Joslin Finds the Trouble with Tribbles in Diabetes
Scientists discover mechanism that lowers insulin secretion in type 2 diabetes
BOSTON, Mass. – July 1, 2010 – Named for the furballs whose astonishing fecundity made them stars in early Star Trek episodes, the tribbles protein, first identified in fruit flies, aids in regulating many cell processes in humans. Joslin Diabetes Center researchers now have identified mechanisms triggered by a variant of the tribbles gene that cause trouble in insulin-producing pancreatic beta cells—and that offer a promising target for therapies for people with type 2 diabetes, even if they don’t carry that gene variant.
Earlier work by scientists at Joslin and elsewhere pinpointed a variant of the tribbles gene called 84 TRB3 that is linked to an increased risk of type 2 diabetes. People with this genetic variant also displayed signs of decreased insulin secretion.
These findings intrigued Joslin Principal Investigator Rohit N. Kulkarni, M.D., Ph.D., an expert in beta-cell biology and senior author on the paper published online in the Journal of Clinical Investigation on July 1. His lab began work in collaboration with the lab of Andrzej Krolewski, M.D., Ph.D., head of Joslin’s Genetics and Epidemiology Research Section.
Chong Wee Liew, Ph.D., lead author and a postdoctoral researcher in the Kulkarni lab, first examined the expression of the tribbles protein in pancreatic islets (which house beta cells and other hormone-producing cells) in both humans and mice. He found that expression was elevated only in beta cells both in humans with type 2 diabetes and in mice that model the disease.
Next, the scientists found that genetically engineered mice that over-express the tribbles protein developed glucose intolerance (often a prelude to diabetes). The mice also held fewer beta cells and secreted less insulin than normal mice.
Researchers then tested human and mouse beta cells modified to express genetic variants of tribbles, and found that insulin secretion was blunted in both.
In beta cells, insulin is packaged in granules that dock onto the cell membrane before being released when necessary. But in the genetically modified cells that carried the genetic variants of the tribble protein, several proteins that are critical to the "docking" process were being affected. When these cells were further altered to over-express key docking proteins, insulin secretion returned to normal.

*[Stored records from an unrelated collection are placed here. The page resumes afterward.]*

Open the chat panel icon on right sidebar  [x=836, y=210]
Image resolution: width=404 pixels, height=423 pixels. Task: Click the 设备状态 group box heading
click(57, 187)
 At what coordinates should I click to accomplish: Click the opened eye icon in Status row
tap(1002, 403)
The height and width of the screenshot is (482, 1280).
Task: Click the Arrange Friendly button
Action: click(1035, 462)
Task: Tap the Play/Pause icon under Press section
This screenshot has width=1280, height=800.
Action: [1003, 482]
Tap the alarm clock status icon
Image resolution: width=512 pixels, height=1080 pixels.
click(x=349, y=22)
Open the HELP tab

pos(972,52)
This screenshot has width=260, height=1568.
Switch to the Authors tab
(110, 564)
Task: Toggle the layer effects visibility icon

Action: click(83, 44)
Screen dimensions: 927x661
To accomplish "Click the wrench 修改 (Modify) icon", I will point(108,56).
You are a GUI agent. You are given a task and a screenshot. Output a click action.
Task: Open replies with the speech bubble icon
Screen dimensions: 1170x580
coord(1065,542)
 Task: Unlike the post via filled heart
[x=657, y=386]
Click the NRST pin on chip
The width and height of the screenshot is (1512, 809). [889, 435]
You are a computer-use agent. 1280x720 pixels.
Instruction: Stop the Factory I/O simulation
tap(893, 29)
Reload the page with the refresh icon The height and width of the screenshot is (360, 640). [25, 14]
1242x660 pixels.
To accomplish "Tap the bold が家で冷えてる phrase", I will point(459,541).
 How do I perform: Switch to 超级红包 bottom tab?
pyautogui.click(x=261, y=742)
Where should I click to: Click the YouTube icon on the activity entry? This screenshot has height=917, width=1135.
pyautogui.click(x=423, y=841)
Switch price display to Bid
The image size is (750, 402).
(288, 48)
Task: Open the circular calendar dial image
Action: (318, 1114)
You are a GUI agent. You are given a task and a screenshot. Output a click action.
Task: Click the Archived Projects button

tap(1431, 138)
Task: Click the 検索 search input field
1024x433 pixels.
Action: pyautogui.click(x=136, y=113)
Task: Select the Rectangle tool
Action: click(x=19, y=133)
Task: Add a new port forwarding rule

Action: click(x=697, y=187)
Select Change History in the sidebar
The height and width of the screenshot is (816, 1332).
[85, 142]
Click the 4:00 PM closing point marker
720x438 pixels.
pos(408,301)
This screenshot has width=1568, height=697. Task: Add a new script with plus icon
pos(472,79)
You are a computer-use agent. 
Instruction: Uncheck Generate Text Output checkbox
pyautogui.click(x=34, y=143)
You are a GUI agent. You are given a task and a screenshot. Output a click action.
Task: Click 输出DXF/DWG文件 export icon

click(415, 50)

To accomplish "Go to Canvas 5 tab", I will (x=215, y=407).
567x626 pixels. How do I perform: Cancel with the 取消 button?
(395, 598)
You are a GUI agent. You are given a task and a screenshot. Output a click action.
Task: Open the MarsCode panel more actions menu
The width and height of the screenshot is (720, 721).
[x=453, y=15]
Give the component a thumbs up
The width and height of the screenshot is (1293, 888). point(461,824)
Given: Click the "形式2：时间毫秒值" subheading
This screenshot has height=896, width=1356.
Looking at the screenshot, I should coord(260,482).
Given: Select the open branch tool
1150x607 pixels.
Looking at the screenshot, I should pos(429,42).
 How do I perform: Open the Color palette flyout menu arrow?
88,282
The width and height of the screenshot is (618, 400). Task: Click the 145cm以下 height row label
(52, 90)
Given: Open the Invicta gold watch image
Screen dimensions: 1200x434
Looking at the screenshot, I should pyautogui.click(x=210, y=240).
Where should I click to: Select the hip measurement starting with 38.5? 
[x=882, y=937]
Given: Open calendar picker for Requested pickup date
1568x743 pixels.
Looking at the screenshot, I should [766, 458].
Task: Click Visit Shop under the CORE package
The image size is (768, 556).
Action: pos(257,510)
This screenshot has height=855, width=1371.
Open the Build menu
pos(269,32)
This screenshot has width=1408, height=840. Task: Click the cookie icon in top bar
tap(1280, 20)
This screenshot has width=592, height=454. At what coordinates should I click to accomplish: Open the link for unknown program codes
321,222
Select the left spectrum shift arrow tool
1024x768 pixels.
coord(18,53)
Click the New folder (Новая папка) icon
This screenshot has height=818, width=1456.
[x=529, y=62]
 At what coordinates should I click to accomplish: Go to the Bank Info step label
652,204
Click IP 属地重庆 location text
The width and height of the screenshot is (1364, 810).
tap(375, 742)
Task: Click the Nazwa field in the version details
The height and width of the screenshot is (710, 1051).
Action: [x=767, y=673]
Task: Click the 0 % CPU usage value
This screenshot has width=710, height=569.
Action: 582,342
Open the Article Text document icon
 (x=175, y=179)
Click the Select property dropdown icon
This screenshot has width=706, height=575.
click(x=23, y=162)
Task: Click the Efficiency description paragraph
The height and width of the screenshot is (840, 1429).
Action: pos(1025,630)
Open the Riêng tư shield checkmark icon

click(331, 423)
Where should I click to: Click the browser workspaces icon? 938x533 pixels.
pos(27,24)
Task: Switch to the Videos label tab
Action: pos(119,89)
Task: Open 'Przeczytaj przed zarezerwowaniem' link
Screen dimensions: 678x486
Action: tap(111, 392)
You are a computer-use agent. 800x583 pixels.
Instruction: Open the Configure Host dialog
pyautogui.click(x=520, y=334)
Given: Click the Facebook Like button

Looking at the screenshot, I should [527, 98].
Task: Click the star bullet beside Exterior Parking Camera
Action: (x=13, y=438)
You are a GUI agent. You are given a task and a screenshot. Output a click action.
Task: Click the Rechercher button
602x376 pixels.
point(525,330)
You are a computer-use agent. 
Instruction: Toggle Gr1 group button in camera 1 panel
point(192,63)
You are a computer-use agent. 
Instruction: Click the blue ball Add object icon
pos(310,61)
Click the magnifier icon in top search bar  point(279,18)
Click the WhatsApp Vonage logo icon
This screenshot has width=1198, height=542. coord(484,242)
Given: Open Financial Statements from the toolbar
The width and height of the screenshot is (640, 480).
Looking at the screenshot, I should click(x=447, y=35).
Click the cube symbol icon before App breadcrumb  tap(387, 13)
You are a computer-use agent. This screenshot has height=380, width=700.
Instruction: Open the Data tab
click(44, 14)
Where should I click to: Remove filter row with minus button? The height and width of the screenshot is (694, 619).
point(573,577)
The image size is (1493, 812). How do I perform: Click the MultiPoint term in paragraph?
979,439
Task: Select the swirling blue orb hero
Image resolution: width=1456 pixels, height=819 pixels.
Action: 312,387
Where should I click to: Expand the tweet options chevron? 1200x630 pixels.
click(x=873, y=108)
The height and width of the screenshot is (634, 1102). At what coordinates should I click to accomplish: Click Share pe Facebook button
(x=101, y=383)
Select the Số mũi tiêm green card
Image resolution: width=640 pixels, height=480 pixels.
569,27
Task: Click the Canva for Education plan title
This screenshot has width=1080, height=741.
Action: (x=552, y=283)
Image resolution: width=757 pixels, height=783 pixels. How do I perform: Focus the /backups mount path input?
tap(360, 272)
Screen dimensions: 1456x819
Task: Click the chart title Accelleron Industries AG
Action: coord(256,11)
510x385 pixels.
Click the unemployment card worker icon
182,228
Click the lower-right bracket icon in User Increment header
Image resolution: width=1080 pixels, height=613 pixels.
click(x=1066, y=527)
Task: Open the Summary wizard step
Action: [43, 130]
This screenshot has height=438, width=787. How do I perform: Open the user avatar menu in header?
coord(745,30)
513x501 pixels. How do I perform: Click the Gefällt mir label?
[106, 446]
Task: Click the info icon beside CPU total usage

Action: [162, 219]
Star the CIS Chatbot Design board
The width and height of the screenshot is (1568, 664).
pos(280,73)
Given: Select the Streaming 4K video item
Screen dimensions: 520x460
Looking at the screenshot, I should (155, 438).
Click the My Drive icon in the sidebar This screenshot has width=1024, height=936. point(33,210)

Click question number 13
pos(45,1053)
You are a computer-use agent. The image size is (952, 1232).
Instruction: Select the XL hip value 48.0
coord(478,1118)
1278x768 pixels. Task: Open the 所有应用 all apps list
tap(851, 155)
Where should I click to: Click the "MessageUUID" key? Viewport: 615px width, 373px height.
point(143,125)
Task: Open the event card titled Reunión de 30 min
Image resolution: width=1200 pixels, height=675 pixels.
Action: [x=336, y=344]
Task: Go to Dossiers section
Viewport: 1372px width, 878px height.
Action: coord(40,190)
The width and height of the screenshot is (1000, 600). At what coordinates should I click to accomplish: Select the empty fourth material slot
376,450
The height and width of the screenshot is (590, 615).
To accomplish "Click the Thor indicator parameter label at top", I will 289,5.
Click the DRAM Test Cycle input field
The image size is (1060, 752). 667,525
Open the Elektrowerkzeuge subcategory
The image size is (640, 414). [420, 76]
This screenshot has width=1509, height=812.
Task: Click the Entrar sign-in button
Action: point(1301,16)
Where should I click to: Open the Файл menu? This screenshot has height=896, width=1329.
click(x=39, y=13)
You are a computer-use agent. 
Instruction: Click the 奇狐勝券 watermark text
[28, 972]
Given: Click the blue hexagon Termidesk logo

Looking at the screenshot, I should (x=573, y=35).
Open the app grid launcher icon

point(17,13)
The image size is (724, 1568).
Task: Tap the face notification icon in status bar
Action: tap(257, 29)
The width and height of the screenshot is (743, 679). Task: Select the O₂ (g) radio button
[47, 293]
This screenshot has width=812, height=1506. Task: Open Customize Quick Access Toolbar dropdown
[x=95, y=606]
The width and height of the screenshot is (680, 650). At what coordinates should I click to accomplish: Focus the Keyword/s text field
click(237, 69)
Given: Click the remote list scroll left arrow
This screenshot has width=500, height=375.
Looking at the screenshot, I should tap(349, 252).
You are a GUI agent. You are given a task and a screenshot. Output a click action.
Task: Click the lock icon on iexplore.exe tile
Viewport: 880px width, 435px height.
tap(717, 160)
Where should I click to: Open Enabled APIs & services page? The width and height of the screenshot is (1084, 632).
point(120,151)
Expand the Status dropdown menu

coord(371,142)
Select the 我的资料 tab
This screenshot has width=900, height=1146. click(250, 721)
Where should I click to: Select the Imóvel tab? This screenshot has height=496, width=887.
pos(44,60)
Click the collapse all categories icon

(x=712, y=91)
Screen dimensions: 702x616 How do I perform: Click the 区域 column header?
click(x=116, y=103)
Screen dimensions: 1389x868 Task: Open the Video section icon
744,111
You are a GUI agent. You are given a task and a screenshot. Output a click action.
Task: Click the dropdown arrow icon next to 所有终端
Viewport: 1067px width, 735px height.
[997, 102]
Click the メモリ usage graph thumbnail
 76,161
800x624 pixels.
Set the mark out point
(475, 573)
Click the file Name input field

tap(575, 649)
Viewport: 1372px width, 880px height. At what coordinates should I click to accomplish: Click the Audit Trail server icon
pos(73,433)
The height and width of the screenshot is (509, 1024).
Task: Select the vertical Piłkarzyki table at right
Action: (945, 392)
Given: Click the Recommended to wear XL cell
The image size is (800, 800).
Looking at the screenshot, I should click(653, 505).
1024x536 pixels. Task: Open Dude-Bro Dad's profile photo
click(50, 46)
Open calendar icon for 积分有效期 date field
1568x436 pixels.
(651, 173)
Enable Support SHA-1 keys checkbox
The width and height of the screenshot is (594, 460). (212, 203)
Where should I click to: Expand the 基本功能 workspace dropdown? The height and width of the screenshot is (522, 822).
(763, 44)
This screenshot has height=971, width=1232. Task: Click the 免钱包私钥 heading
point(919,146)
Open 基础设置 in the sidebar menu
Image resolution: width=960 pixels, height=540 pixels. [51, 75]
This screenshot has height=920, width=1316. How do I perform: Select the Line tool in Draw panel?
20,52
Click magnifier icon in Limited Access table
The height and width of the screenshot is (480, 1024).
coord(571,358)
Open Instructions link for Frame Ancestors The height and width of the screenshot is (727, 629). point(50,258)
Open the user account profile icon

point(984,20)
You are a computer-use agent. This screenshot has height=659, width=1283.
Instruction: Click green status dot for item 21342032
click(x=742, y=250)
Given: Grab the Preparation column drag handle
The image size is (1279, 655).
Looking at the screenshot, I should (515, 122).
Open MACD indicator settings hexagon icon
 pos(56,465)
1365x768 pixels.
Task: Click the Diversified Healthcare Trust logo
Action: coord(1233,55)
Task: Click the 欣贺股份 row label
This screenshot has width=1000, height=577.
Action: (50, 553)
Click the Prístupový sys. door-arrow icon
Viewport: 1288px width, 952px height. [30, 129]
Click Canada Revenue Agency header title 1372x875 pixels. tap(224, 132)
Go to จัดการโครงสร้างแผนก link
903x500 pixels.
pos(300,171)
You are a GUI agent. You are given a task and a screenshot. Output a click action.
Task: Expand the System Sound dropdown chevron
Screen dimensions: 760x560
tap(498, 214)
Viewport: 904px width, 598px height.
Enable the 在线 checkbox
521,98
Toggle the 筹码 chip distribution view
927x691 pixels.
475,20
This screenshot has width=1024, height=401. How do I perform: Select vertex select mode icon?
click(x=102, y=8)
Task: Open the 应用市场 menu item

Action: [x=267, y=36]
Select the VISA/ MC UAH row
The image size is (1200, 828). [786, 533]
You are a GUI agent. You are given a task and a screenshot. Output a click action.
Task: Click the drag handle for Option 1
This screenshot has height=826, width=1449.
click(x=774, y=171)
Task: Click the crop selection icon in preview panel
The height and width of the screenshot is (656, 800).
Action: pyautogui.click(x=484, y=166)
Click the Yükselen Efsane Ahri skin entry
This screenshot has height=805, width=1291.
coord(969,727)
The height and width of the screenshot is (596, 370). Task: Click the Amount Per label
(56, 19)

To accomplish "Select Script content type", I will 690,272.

Searching for details on underlying mechanisms, the scientists found that tribbles was binding to ATF4, a “transcription factor” protein that regulates the creation of the key docking proteins.
“In our model, stress conditions, such as a genetic variant or insulin resistance or a high-fat diet, lead to increased availability of the tribbles protein by as yet poorly understood mechanisms,” says Dr. Kulkarni, who is also an Assistant Professor of Medicine at Harvard Medical School. “That in turns blocks the function of the ATF4 transcription factor, which ultimately leads to reduced insulin secretion.”
In addition to revealing details on how the tribbles protein may hamper insulin secretion, the study suggested ways in which it may increase beta cell death and decrease beta cell proliferation. Tribbles normally binds and blocks the action of AKT, an insulin signaling protein directly involved in cell death and proliferation—and the tribbles genetic variants bound more strongly to AKT, thereby blocking proliferation and promoting cell death.
“While our research started out looking at one particular genetic variant of tribbles, our findings may have a broader impact on patients with type 2 diabetes, because they highlight ways in which elevated levels of tribbles have an effect on the beta cell,” Dr. Kulkarni adds. “The higher the protein, the greater the defect. Yes, the more the tribbles, the more the trouble for beta cells.”
Other contributors to the study include Jacek Bochenski, Dan Kawamori, Jiang Hu and James H. Warram of Joslin; Krzysztof Wanic and Maciej Malecki of Jagellonian University in Krakow, Poland; Ling Qi of Cornell University and Salk Institute for Biological Studies; and Colin A. Leech of SUNY Upstate University. Lead funders were the National Institutes of Health and the Mary K. Iaccoca Fellowship.